Effects of temporally fluctuating maskers on speech production and communication
Several decades of research have been devoted to investigating how speech production in noise manifests as a function of loudness, task type, spectral content of noise, and other properties. Recently, work on how listeners track speech in noise has found that neural oscillators entrain with envelope modulations of the attended stream, and that speakers produce more pronounced modulations when speaking in noise. However, to date there has not been any investigation into the possible effects of varying noise types on amplitude modulations and the ability of talkers to adapt them to the noise environment.
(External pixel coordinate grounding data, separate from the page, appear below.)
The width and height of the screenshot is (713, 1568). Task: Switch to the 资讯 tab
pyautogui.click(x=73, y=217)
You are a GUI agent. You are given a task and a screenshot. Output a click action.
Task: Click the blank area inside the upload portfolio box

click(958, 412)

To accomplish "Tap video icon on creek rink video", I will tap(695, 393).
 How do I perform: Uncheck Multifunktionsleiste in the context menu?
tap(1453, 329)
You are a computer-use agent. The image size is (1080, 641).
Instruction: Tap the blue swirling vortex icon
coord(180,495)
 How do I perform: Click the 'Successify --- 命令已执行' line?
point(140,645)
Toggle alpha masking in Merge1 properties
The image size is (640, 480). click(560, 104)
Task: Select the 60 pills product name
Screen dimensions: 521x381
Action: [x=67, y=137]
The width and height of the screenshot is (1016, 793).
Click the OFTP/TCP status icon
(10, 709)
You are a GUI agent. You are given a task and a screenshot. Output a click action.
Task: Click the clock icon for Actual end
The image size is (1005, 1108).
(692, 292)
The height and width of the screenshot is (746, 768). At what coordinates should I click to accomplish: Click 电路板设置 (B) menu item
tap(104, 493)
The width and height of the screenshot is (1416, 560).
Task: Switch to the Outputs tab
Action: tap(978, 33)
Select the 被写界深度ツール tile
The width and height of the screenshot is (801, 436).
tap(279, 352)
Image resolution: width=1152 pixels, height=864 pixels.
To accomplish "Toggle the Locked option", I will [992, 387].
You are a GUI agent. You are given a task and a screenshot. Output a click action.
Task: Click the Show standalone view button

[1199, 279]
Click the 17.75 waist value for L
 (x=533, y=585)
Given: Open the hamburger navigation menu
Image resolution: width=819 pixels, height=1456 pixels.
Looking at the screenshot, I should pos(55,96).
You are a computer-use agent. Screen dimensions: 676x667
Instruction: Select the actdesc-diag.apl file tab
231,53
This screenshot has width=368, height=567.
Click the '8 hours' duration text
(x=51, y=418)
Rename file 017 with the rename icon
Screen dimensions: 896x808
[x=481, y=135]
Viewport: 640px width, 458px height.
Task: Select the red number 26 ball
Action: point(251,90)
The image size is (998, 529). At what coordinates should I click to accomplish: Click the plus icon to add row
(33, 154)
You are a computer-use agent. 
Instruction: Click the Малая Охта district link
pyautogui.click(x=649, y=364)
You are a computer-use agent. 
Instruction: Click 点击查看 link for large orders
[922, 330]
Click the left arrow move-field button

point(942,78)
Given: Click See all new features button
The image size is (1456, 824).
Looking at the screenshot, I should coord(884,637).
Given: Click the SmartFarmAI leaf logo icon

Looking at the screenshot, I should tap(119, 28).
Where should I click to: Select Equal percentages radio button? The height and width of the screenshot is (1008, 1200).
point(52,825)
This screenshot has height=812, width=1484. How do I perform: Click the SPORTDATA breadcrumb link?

This aim of this study is to expand on the finding that speakers produce more pronounced modulations when speaking in noise, and more generally that speakers can adapt to temporal fluctuations in the masker. Pairs of normally hearing adults between the ages of 18-35 are audio recorded while completing a sentence repetition task (N=40). The talkers are seated in adjacent booths and communicate via headset in a ‘virtual room’ that simulates the acoustics of a real room, including reverberation and sound/speaker locality (www.phon.ucl.ac.uk/resource/audio3d/). One talker (‘Talker A’) reads Harvard sentences to Talker B, who repeats back what they heard in 4 noise conditions (speech-shaped noise modulated by 1 Hz, 4 Hz, and 8 Hz square waves for an ‘on-off’ effect) presented at 80dB, as well as in a quiet condition. Various global acoustic-phonetic measures are taken of Talker A’s speech, including f0 median and range, articulation rate, and mean energy, as well as some temporal measures. These include a comparison of speech energy in masker ‘on’ periods to energy in masker ‘off’ conditions, and calculating the modulation spectrum of Talker A’s speech. It is predicted that speech produced in the presence of 1 and 4 Hz maskers will show more pronounced modulations in the amplitude envelope at 1 and 4Hz as talkers adjust to speak in the ‘gaps’, whereas 8 Hz, which is faster than a normal syllable rate, will not show this effect. The results will further understanding of how and to what extent talkers interact with temporally fluctuating noise.